France has had difficulty persuading its European partners to agree to the proposed EU force in Chad and the Central African Republic along the border of Sudan's Darfur. It assured them it would not be used to bolster Deby's government. France is providing the biggest portion of funding for the force and 2,100 of its 3,700 soldiers.
EU deployment would seriously hamper Chad's rebels, and their big push came just as Europe was finalizing deployment of the force, which had been delayed because of lack of equipment.
The fighting prompted the EU to again delay deployment, though officials said the force eventually would be sent.
The delay, though, "holds the risk that it could open up fissures that already exist between (European) member states about cooperating on the mission," said John Kotsopoulos, an analyst at the Brussels-based European Policy Center.

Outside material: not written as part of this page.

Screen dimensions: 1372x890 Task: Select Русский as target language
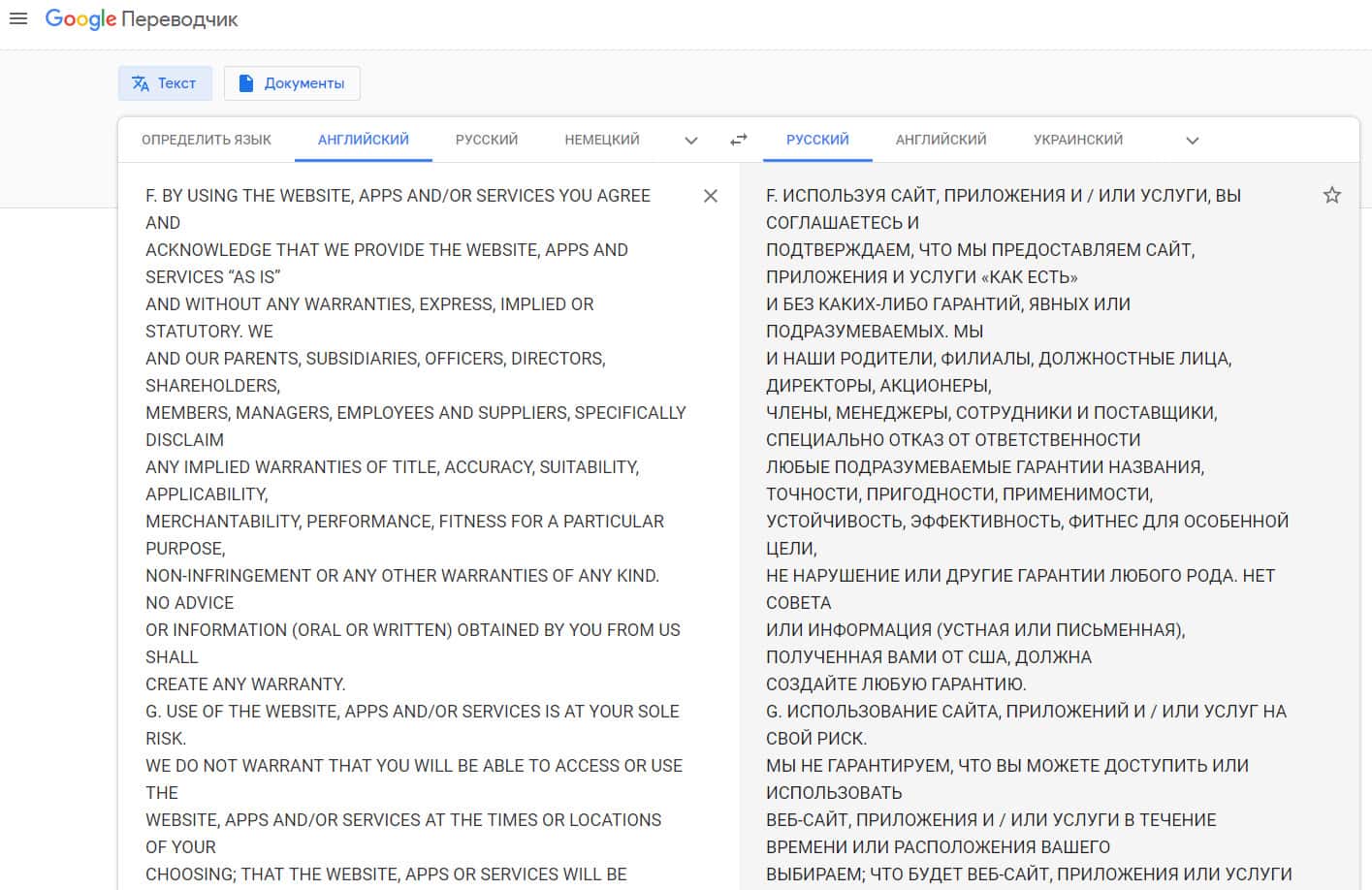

Sudan, which helped Deby's rebel forces seize power in 1990, since has fallen out with the Chadian leader.
While many Chadians may share the rebels' stated grievances against Deby, the uprising has the hallmarks of a power struggle within the military elite that has long controlled Chad. Power has never changed hands at the ballot box here, and the recent discovery of oil makes control of the treasury even more alluring.
Human Rights Watch said it had reports that Chadian security forces had since the rebellion reached the capital detained unarmed political opposition leaders. Amnesty International issued an urgent appeal for four Chadian opposition leaders — none linked to the rebels — it said were arrested on Sunday.